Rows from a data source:
_ _ _
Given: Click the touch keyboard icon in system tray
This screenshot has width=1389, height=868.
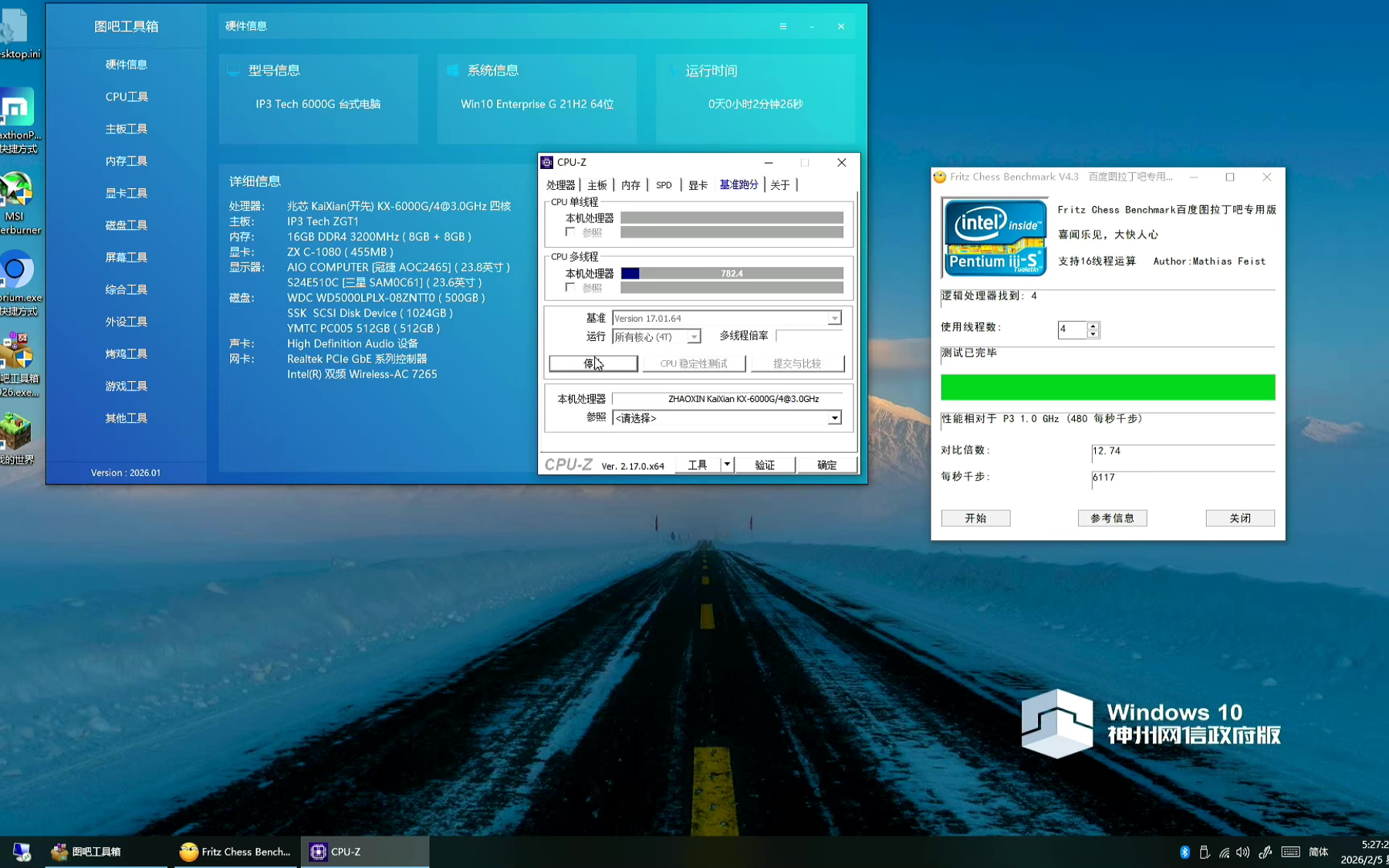Looking at the screenshot, I should click(x=1290, y=852).
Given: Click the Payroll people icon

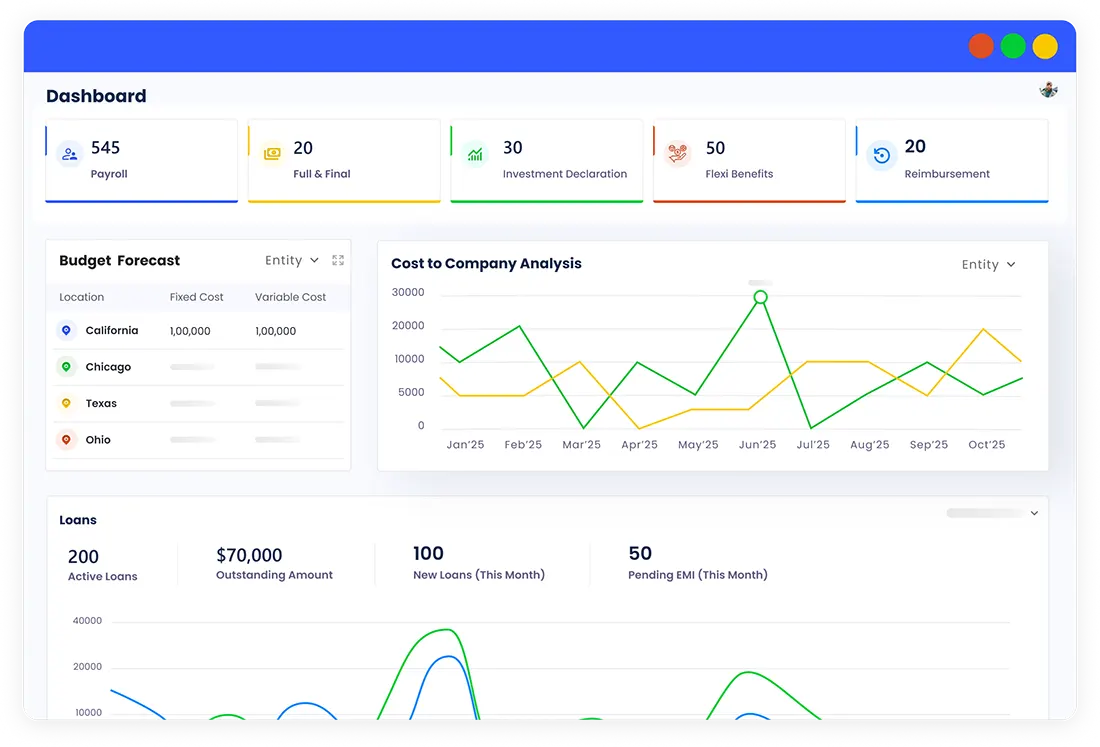Looking at the screenshot, I should click(x=69, y=154).
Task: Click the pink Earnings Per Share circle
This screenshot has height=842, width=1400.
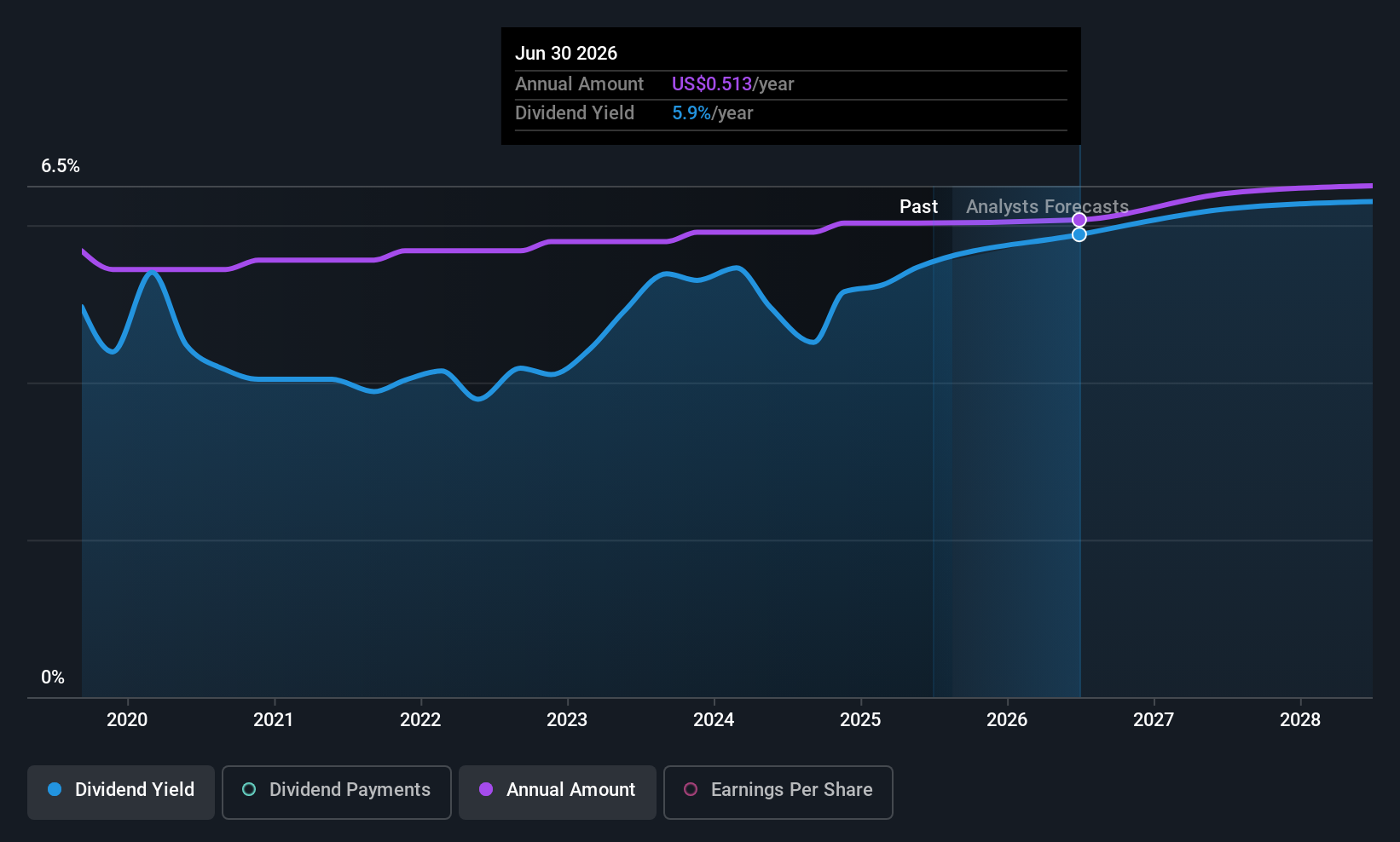Action: tap(691, 789)
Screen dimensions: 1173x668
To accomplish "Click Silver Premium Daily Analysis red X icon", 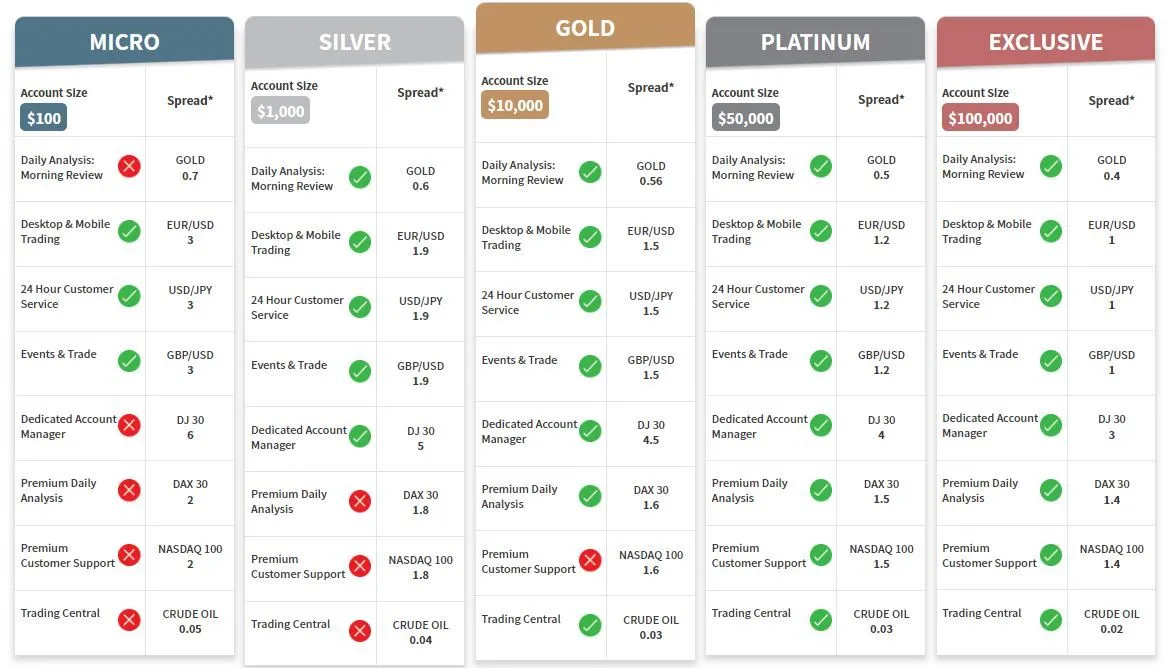I will (360, 501).
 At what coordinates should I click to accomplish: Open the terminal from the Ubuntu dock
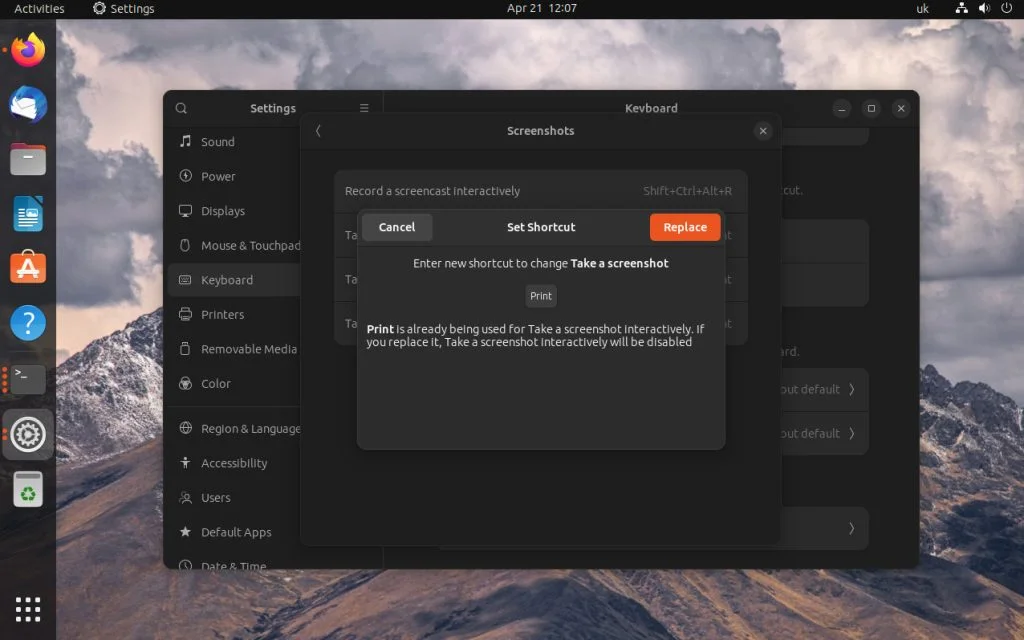click(x=27, y=378)
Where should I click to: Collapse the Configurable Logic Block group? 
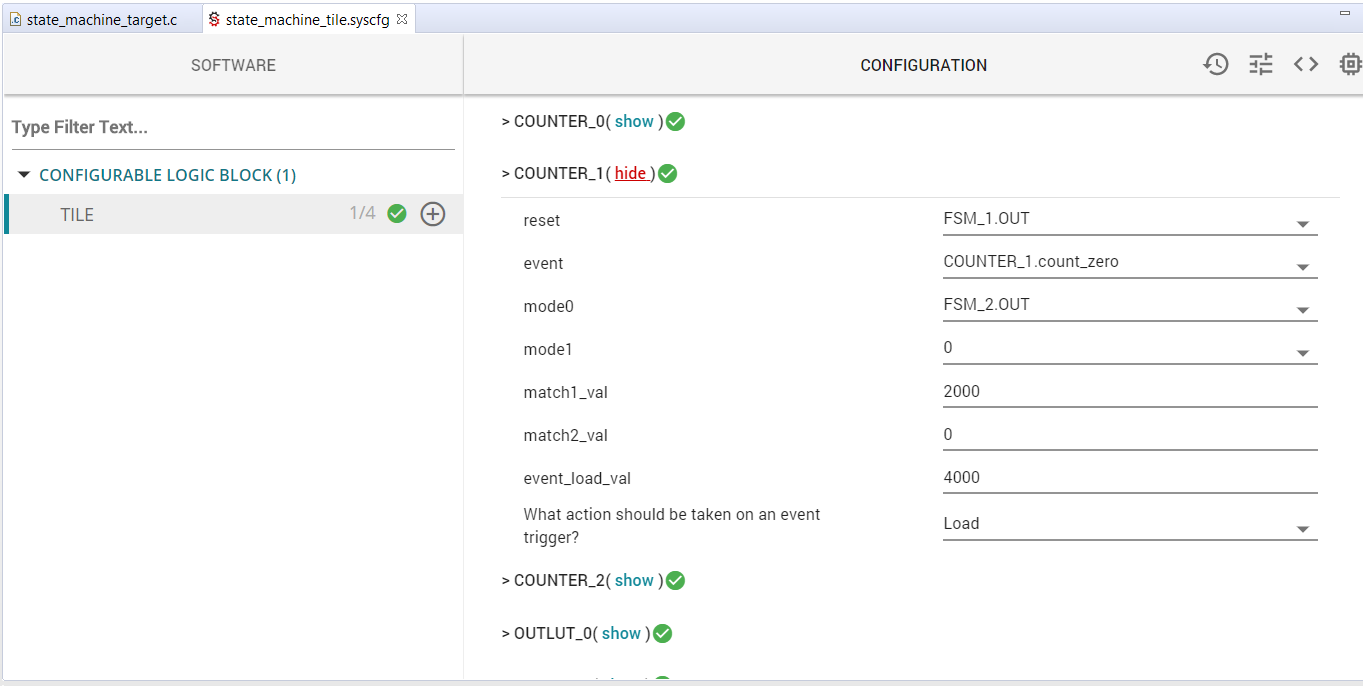[x=25, y=175]

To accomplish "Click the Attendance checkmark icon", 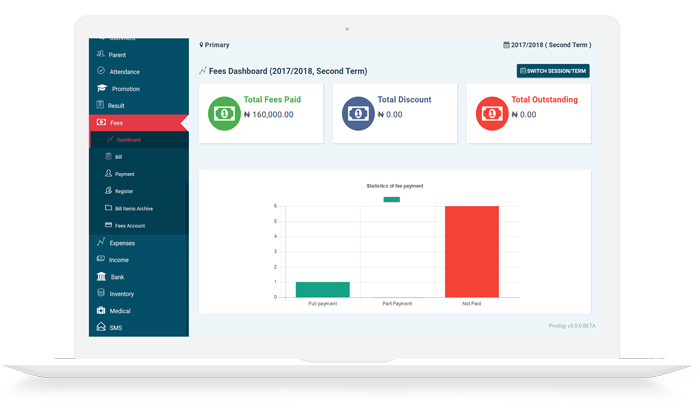I will click(x=101, y=71).
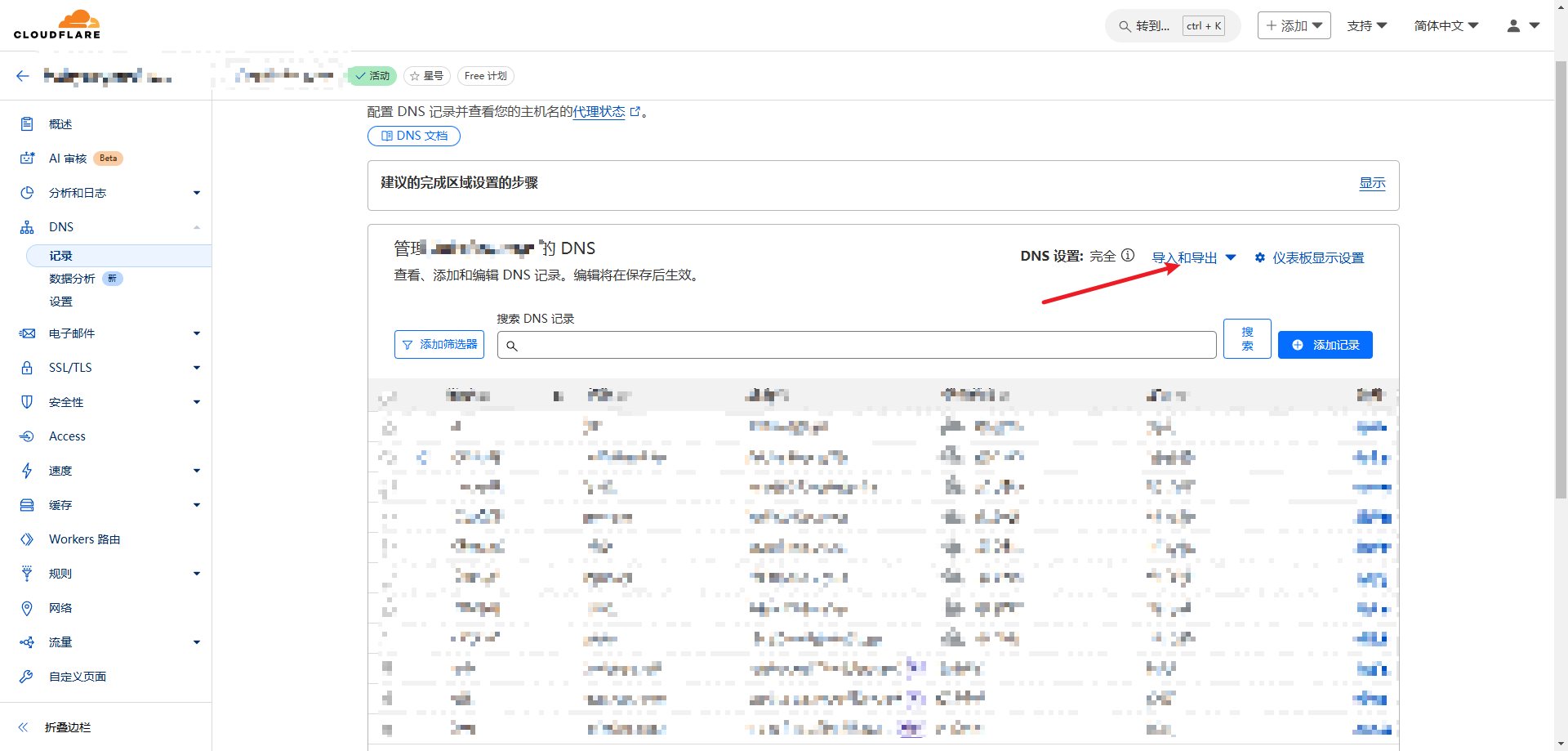Expand the Analytics and Logs section
Screen dimensions: 1568x751
pyautogui.click(x=78, y=193)
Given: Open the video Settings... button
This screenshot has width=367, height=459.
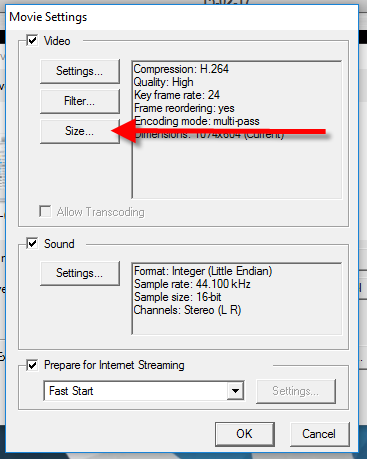Looking at the screenshot, I should point(80,71).
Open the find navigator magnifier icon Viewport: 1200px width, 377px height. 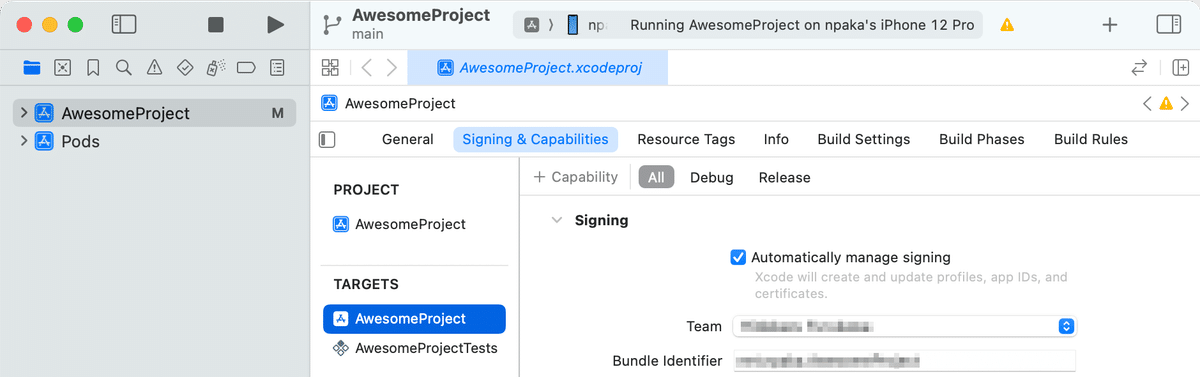(x=123, y=68)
_ _ _
● **Your task**
Reproduce the rows from the beginning of the records through the line containing "Looking at the screenshot, I should click(x=69, y=154).", replacing "touch keyboard" with "on-screen keyboard" and leaving everything else unchanged. Omit the pictures from your answer.

● **Written solution**
Given: Click the on-screen keyboard icon in system tray
This screenshot has width=1389, height=868.
Looking at the screenshot, I should click(x=1290, y=852).
Given: Click the Payroll people icon

Looking at the screenshot, I should click(x=69, y=154).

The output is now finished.